Paolo Mieli, ex direttore del Corriere della Sera, si è espresso in più occasioni in modo dubbioso sui vaccini anti-Covid per i giovani. “Io farei subito il vaccino, però se fossi più giovane, e dovessi fare figli, sarei più cauto. Se fossi in età di far figli, per prudenza, aspetterei che lo facessero le persone più anziane”, aveva risposto un anno fa, il 20 novembre 2020, alla domanda di Lily Gruber nel programma Otto e mezzo su La 7, lanciando il sospetto che i nuovi vaccini potessero causare sterilità. Allora, i vaccini erano ancora in fase di preparazione.
Sempre su La 7, il 14 luglio di quest’anno, Mieli confermava le sue posizioni: “sì al Green Pass, ma bisogna essere civili e rispettare chi ha dubbi”. Mieli, ospite di In Onda, si diceva favorevole a un certificato, virtuale o cartaceo, per potersi muovere senza limiti: “serve un diagramma, un certificato che testimoni che una persona abbia gli anticorpi. Questa è la cosa importante. E non metterei mai sullo stesso piano gli anticorpi con un tampone”.

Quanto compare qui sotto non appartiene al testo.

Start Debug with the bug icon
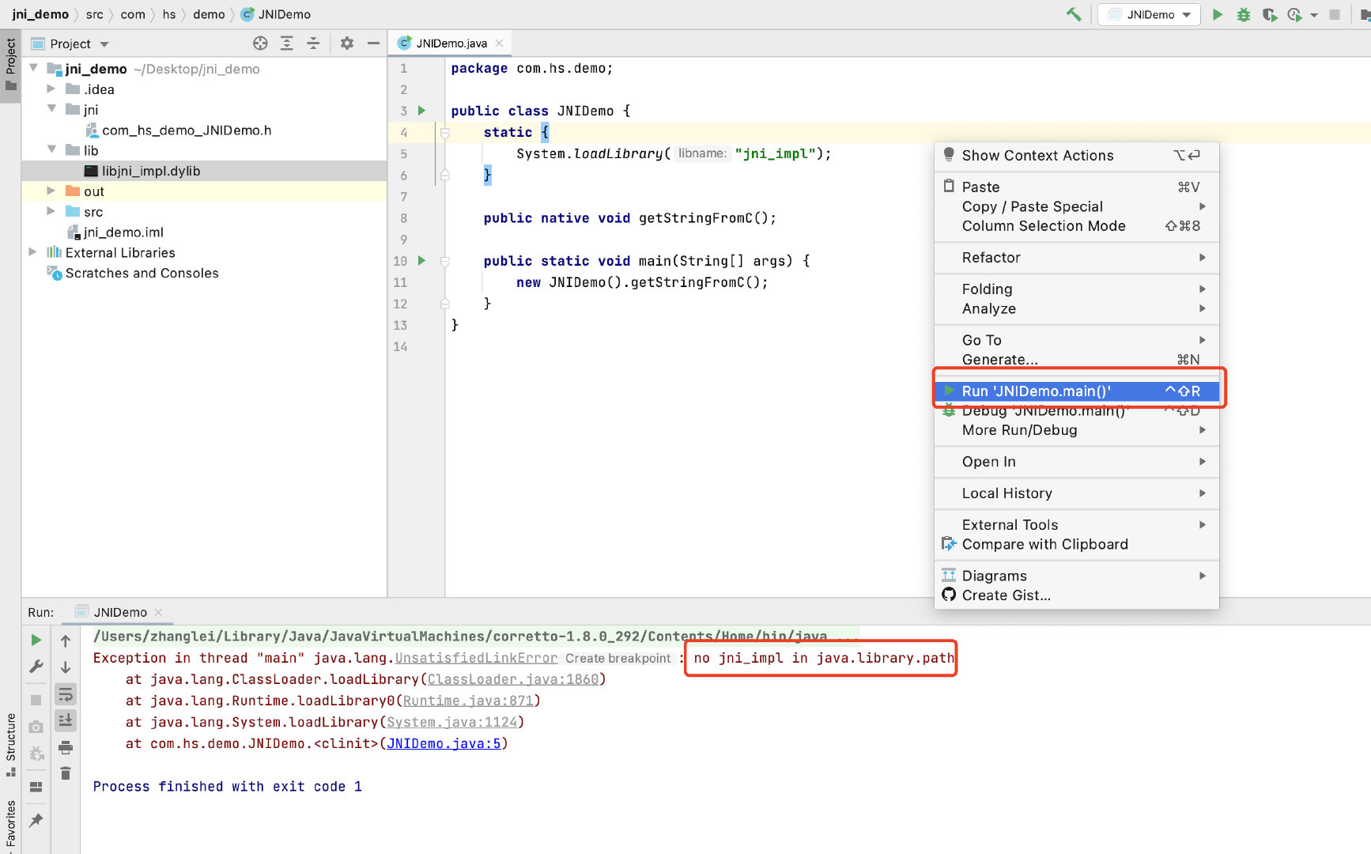1371x854 pixels. point(1243,14)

“È ovvio che quella (il Green Pass, ndr) è una scusa per costringere la gente a vaccinarsi. Dire che non si può fare vita sociale, non si può andare nei ristoranti o sui mezzi di trasporto è un incentivo a vaccinarsi. Una persuasione nemmeno troppo occulta”, aggiungeva. “La parola obbligo contiene la conseguenza delle sanzioni. Che tipo di sanzioni si dà a chi non si vaccina? Un conto è dire che non si può fare vita sociale, ma bisogna anche essere civili e capire che possono esserci obiezioni legittime per se stessi o i propri figli senza nuocere alla comunità. Ci può essere qualcuno che ha dubbi dopo il caos AstraZeneca e Reithera che non si è capito perché non sia stato approvato. Una persona legge i giornali, pensa che sui vaccini non tutto sia chiaro e dice: rimango chiuso a casa mia, non vado in giro però consentitemi di essere prudente, questo deve essere legittimo, ci vuole misura tra diritti e doveri”, aveva affermato.